Creating Modern State of Bulgaria under first Tsar, Alexander the First, of Battenberg (Germany)

       1877 Treaty of San Stefano – 1884 Plovdiv Accords —-$9,700.00

There were reportedly seven (7) of these made in Vienna, to commemorate the breaking away of Bulgaria from the Ottoman yoke with the Treaty of San Stefano in 1877, ending the Russo-Turk War, which gained Bulgaria’s freedom from Turkey.

San Stefano split Bulgaria in two, giving the Bulgarians only the western half, but then, in 1884, with the Plovdiv Accords, the Battenbergs and Bulgaria took the remaining eastern half, making up the current state of Bulgaria.

Both events are commemorated on this tapestry, in Cyrillic.

The Battenbergs, Alexander the first Tsar of Bulgaria, was from a royal German house in Hesse, and were placed there by the major powers of Europe, in keeping with the terms of the San Stefano Treaty between Russia and the Ottoman Empire.

Written problem a: Write out the entries from the line containing "How do I perform: Open" through the end of the entries, keeping every word as it stands, and leave the pictures out of your answer.

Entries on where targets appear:

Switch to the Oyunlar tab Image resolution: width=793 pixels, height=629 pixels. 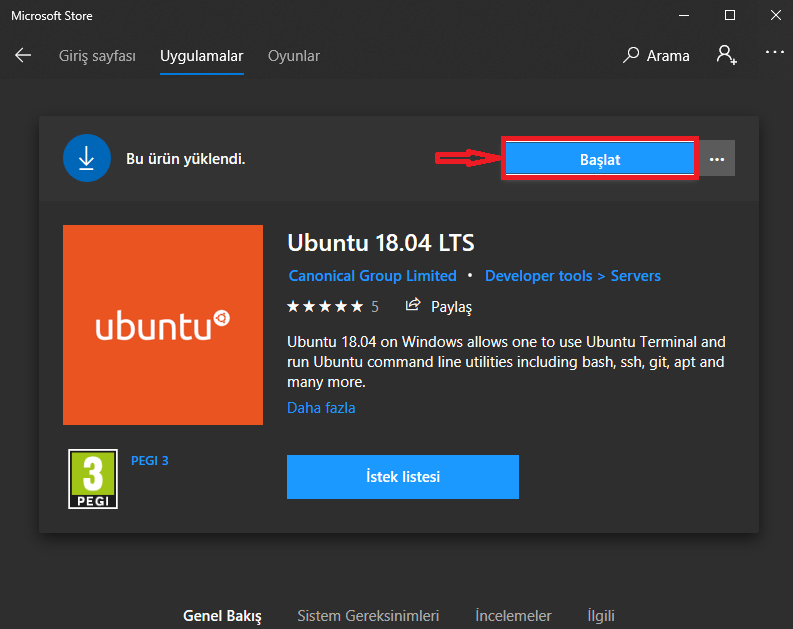[x=294, y=56]
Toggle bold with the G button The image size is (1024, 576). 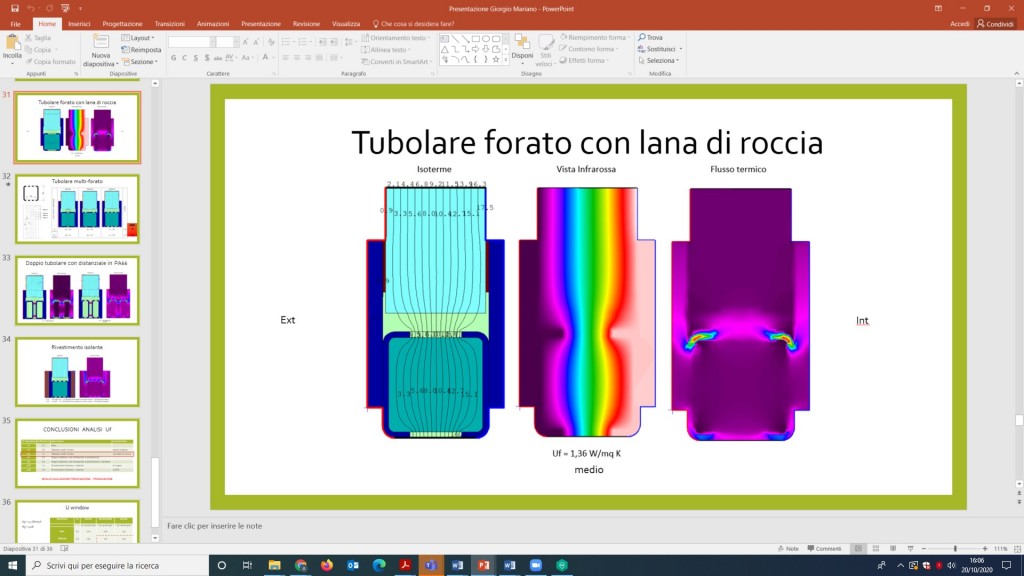(x=173, y=57)
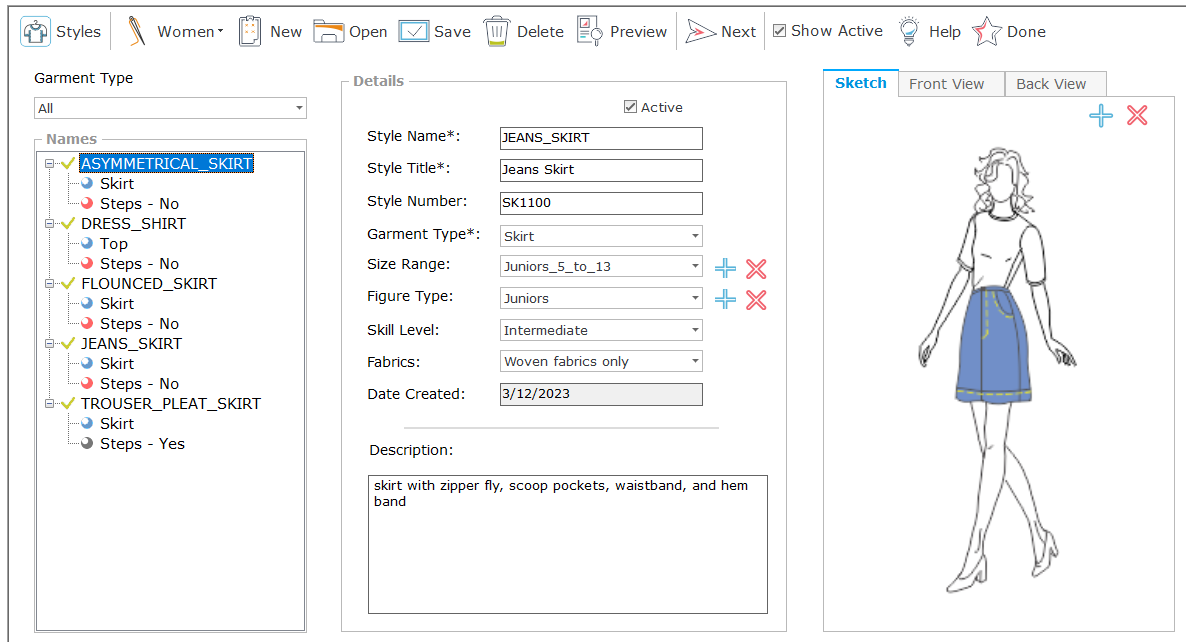Uncheck the Active checkbox in Details
1186x642 pixels.
click(x=630, y=107)
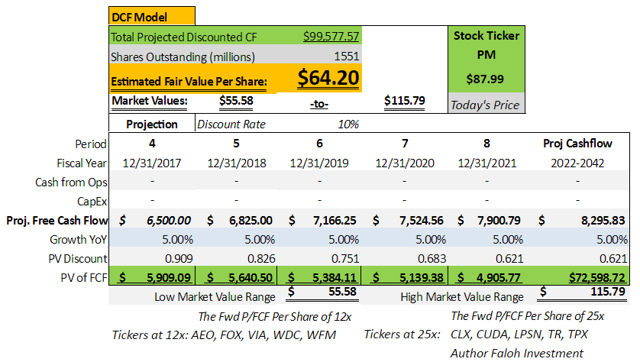Click the Total Projected Discounted CF value $99,577.57
The image size is (640, 362).
pyautogui.click(x=331, y=37)
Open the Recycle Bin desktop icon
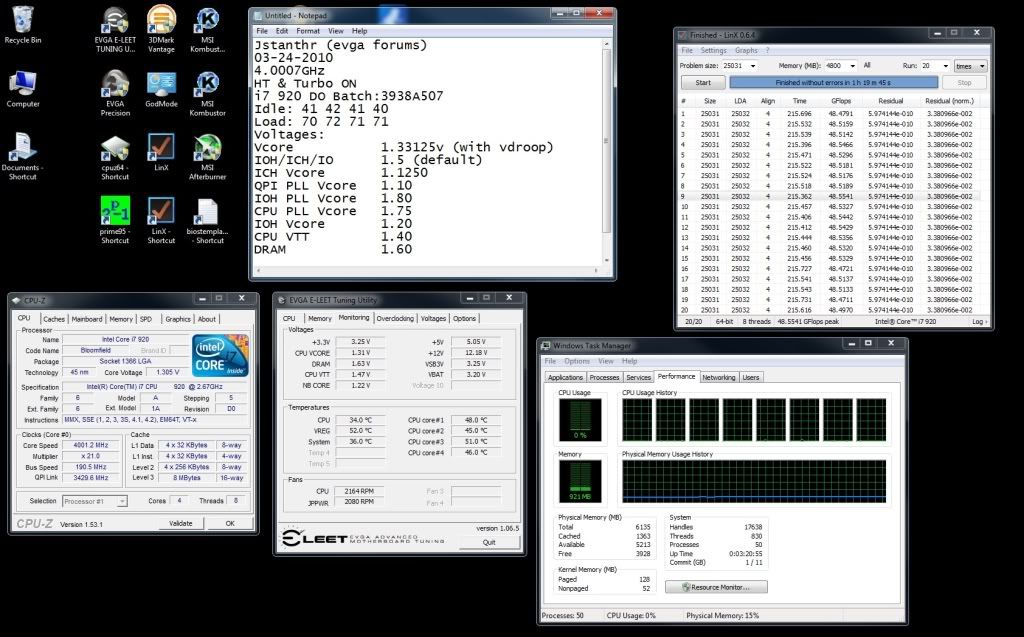The image size is (1024, 637). pyautogui.click(x=22, y=22)
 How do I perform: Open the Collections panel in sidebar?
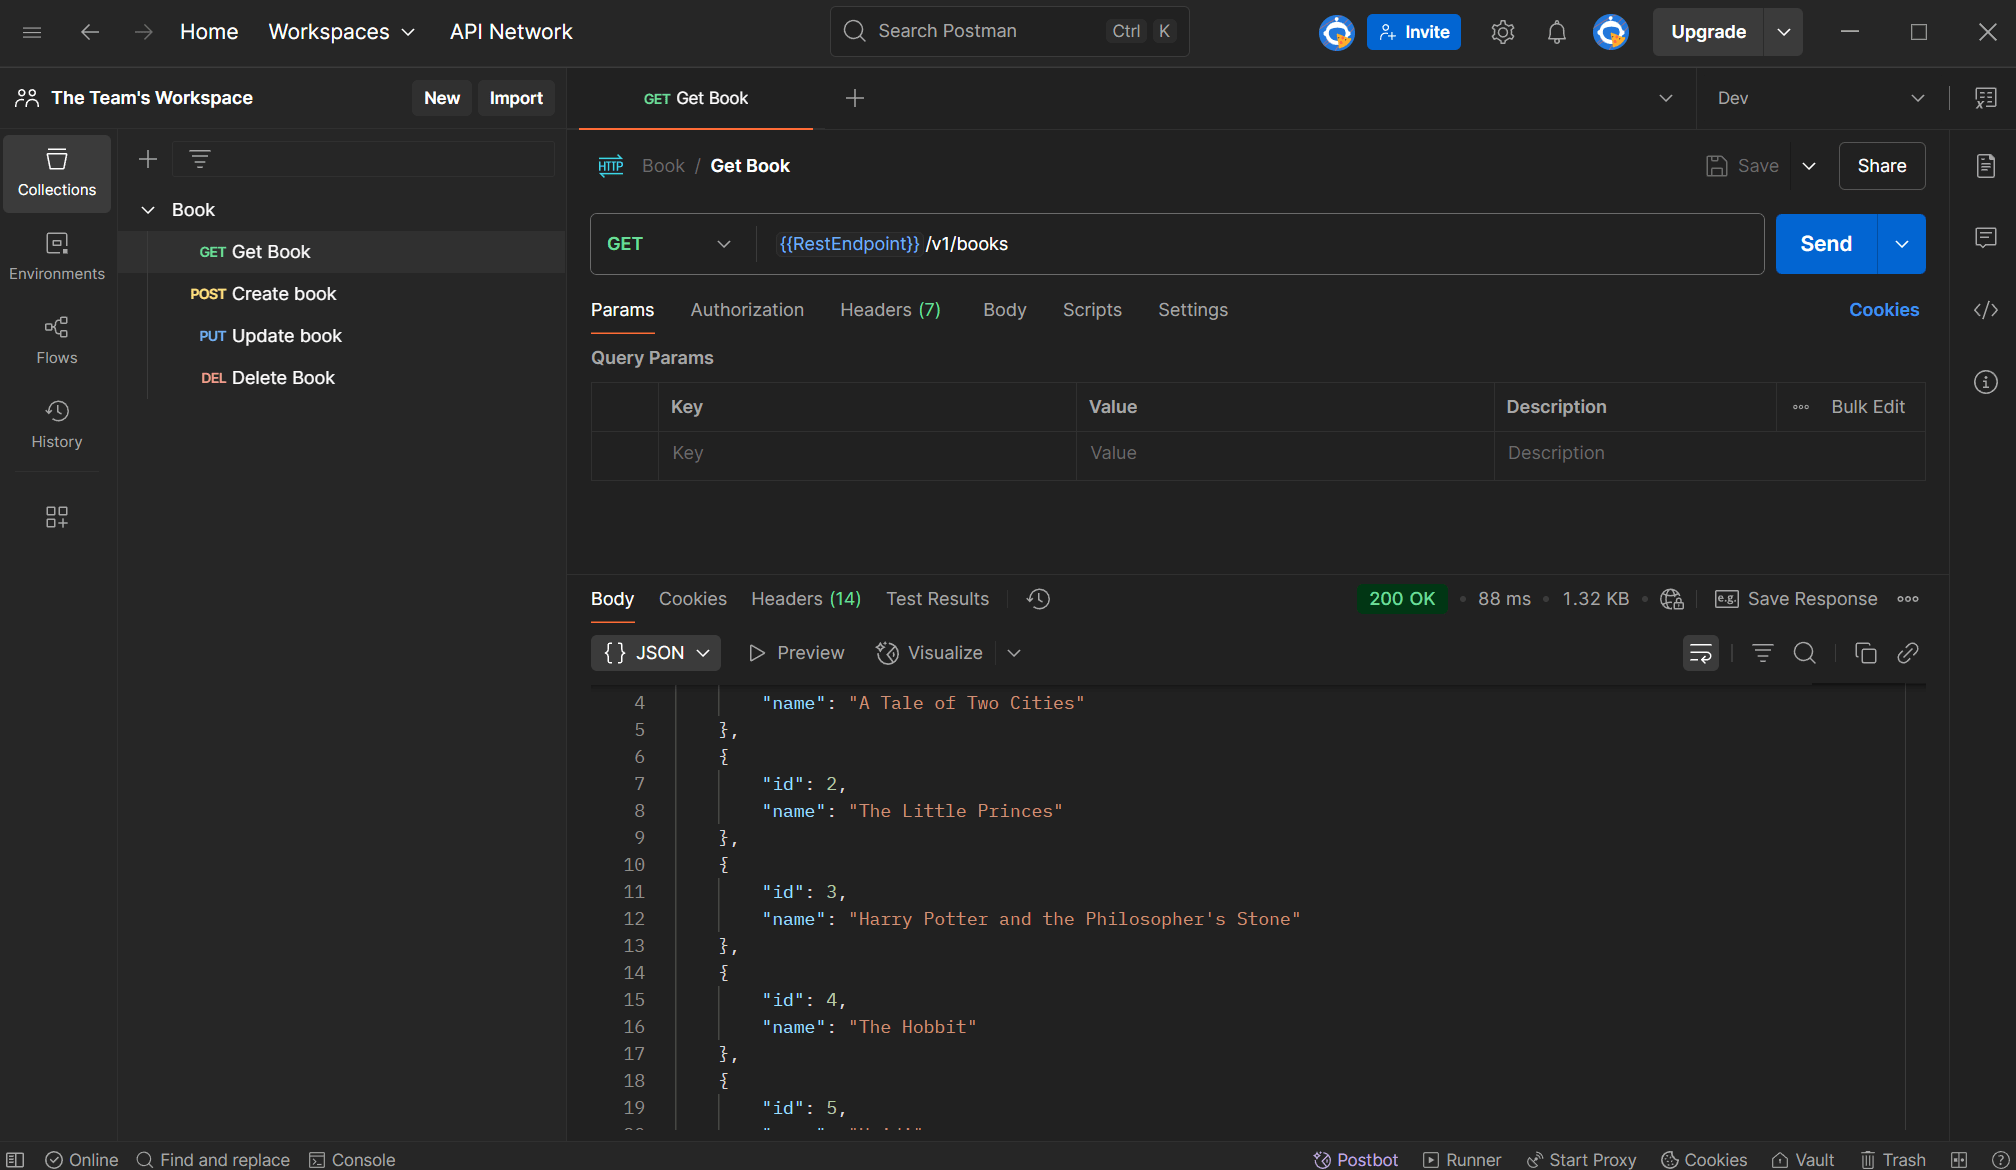pos(56,172)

Written problem b: Write what comes next in the text about the Bulgarian tapestry, starting after its last sentence.

Written response a:
 How do I perform: Open the Collections panel in sidebar?
pos(56,172)

Written response b:
The European powers placed a German family there to check Russian ambitions in the reagion as well as keep the Ottomans quiet. (They would meet again in WWI, thirty years later.)

Alexander, a maverick in his own right, and related to Queen Victoria, then expanded Bulgaria in 1885 with the Plovdiv Accords, causing him to be deposed in 1887.

The Battenbergs returned to their estates in Hesse.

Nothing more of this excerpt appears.